LEVON BAĞIŞ

Levon Bağış

OBUR

Avangart muhabbetler

Şimdinin en havalı laflarından biri ‘avangart’. Havalı olduğuna bakmayın; öncü, yenilikçi kişiler ve fikirler için kullanılıyor olsa da, aslında Fransızca öncü birlik anlamına gelen, askerî bir terim.

Yeme-içme işlerinde avangart tavırlarda olmak epey bir geçer akçe. Kimsenin bilmediği, ufak bir meyhaneyi keşfedip, herkese burayı anlatıp, artık kalabalıktan girilmez hale geldiğinde oranın bozulduğunu söylemek ise, bu avangart tavırların alametifarikası...

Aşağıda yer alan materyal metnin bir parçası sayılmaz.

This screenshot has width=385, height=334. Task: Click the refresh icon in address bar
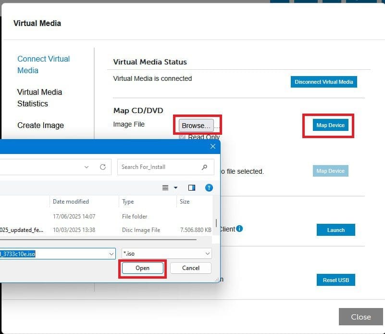[x=102, y=167]

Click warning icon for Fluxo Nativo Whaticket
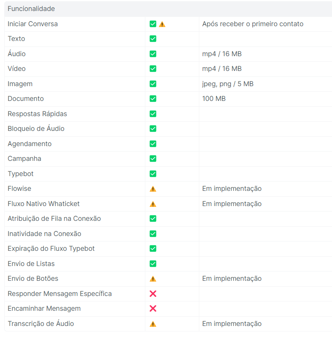coord(153,204)
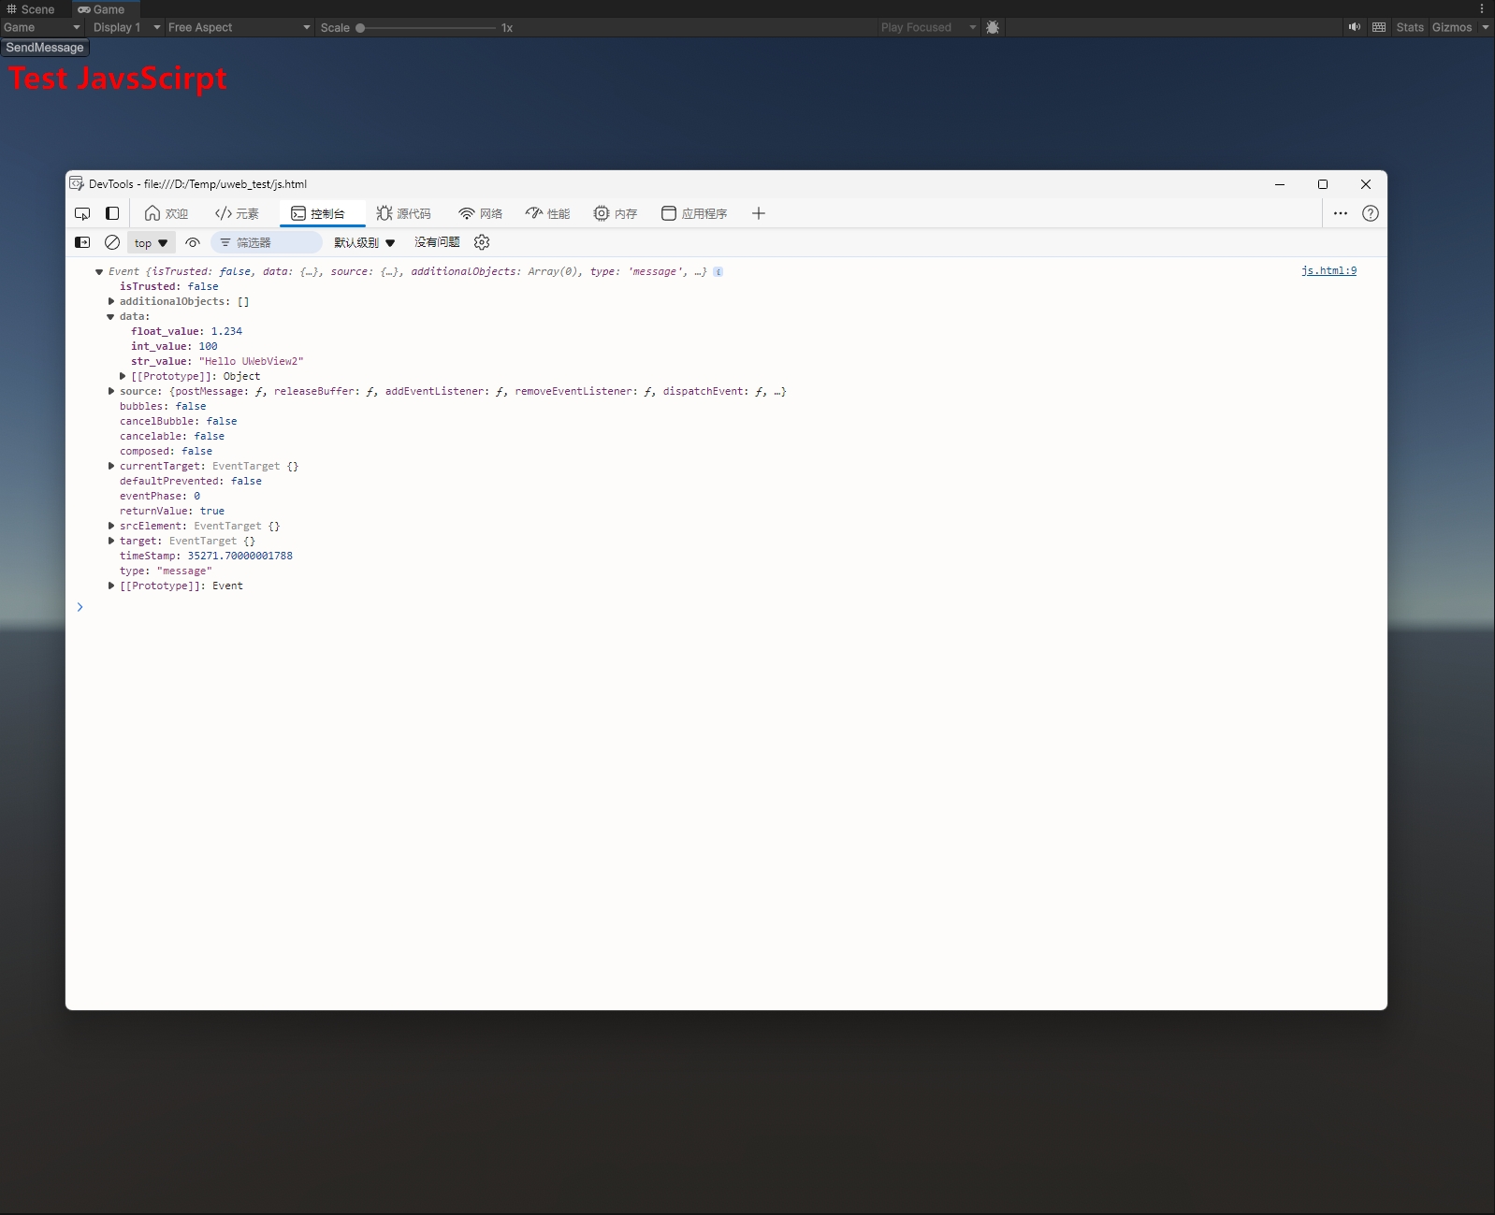Screen dimensions: 1495x1215
Task: Toggle the console sidebar panel
Action: pos(82,242)
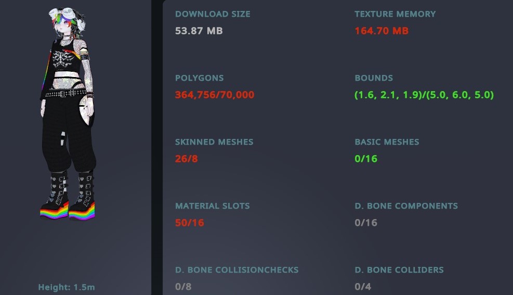Click the Bounds stat heading
Screen dimensions: 513x295
point(374,78)

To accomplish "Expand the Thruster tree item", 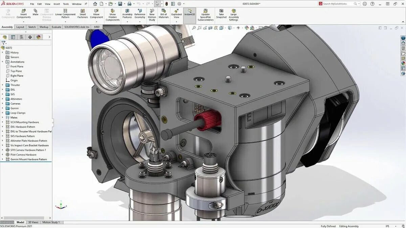I will coord(3,85).
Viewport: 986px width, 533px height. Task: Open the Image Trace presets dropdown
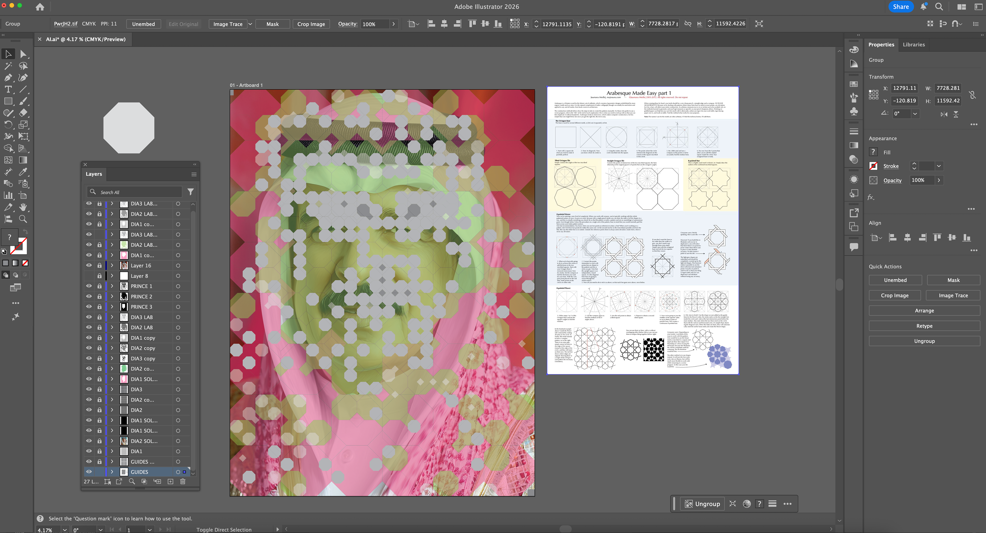[x=250, y=24]
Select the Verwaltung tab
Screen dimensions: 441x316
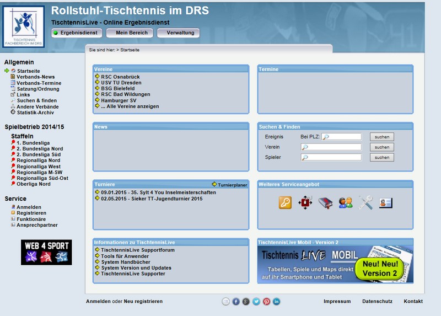(x=179, y=33)
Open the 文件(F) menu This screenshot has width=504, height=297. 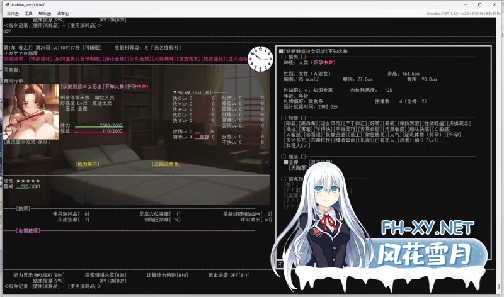click(9, 13)

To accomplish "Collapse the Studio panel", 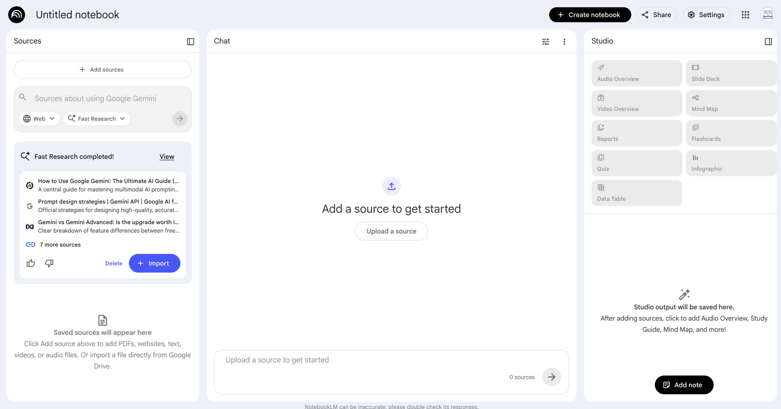I will pos(768,41).
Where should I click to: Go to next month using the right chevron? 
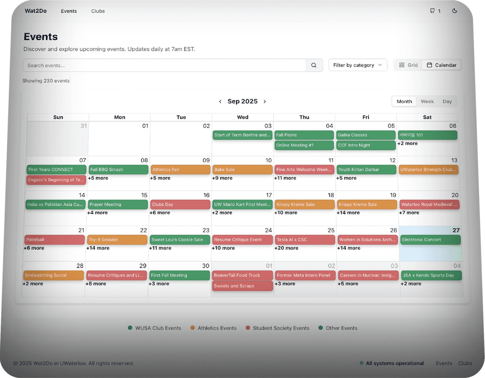click(x=265, y=101)

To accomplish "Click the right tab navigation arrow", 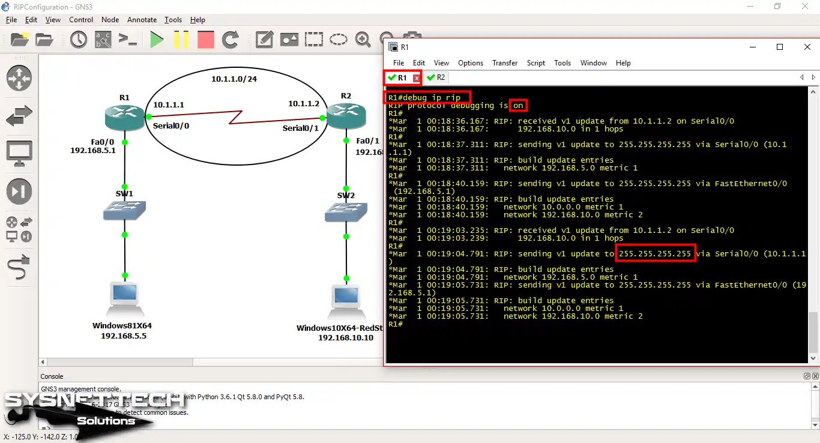I will click(x=813, y=77).
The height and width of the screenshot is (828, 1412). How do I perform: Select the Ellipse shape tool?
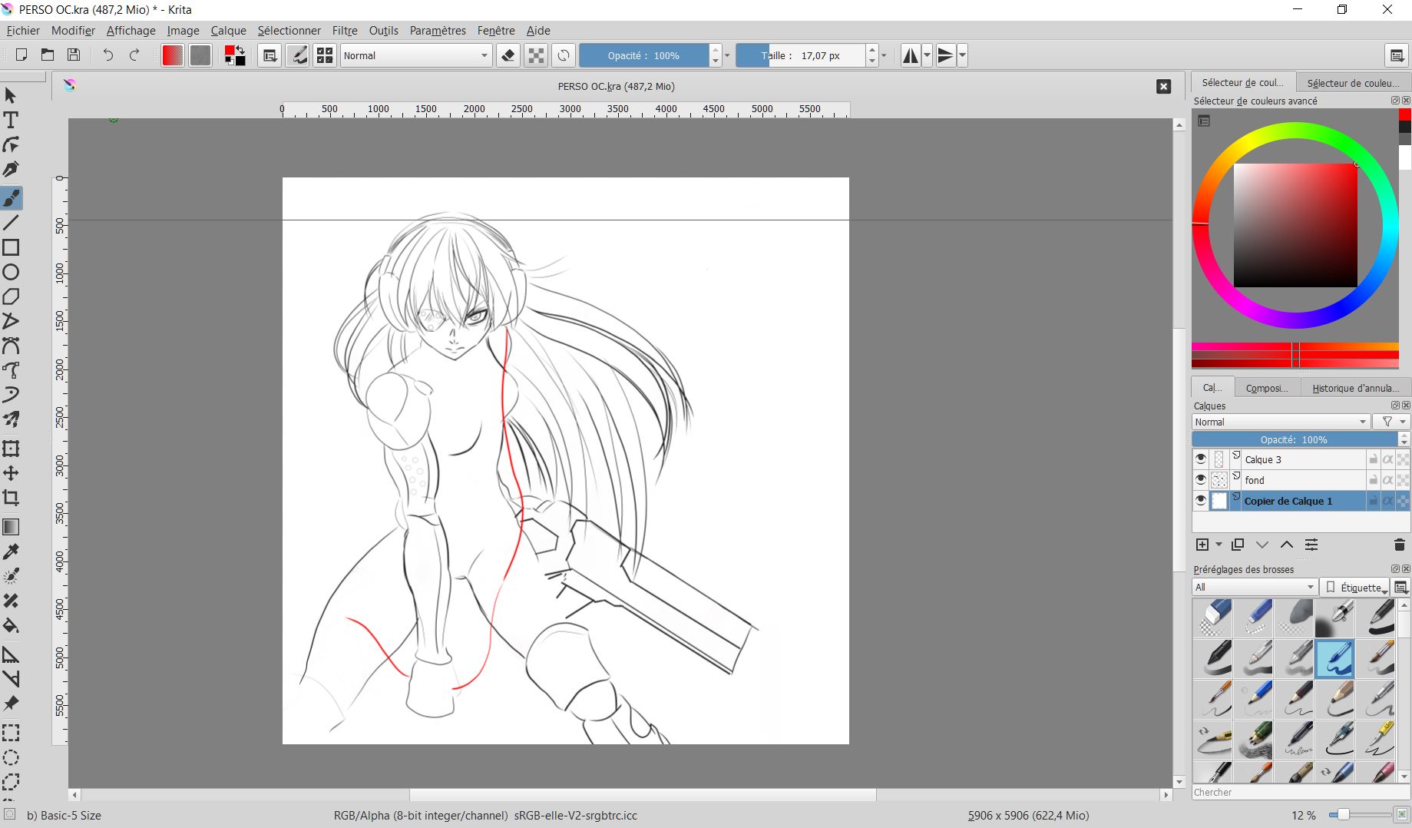[x=11, y=272]
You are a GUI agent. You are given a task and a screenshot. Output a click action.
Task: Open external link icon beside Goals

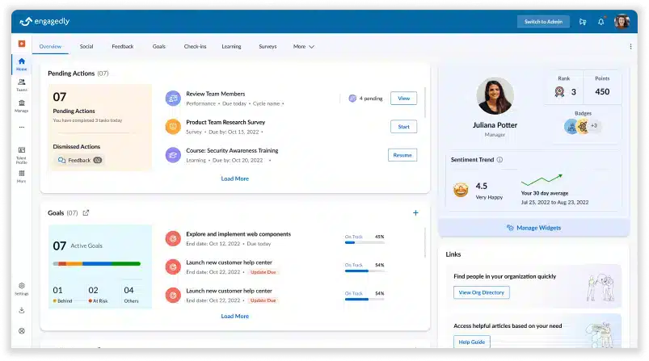(x=86, y=213)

Gırtlak mevzuu, bu avangart tavırlardan en çok etkilenen alan. Modalar, akımlar, hatta başlı başına gıda maddelerinin kendileri bile birer siyası ya da hayati görüşü simgeleyebiliyor. Ne kadar doğru olduğunu bilmesem de, geçmişte okuduğum bir makale (yanlış hatırlamıyorsam Vefa Zat tarafından yazılmıştı), rakıya su katılmasının bile böyle bir geçmişi olduğunu anlatıyordu. Jön Türkler adıyla anılan, zamanın genç entelektüelleri, Fransa’da geçirdikleri zamanlarda bizim rakımıza benzer şekilde tüketilen ‘pastis’le tanışıyorlar. Orada buzla içilen pastis de anason içeriyor ve bu yüzden, diğer alkollü içkilerin aksine, tıpkı rakı gibi, su eklendiğinde beyazlaşıyor. Jön Türkler buraya, memleketlerine döndüklerinde ‘Evropa görmüşlük’lerini biraz daha göze sokmak için bu Frenk âdetine uygun şekilde rakıyı suyla içmeye başlıyorlar. Bu avangart hareket epey beğeniliyor ki, günümüze kadar yaygınlaşarak devam ediyor.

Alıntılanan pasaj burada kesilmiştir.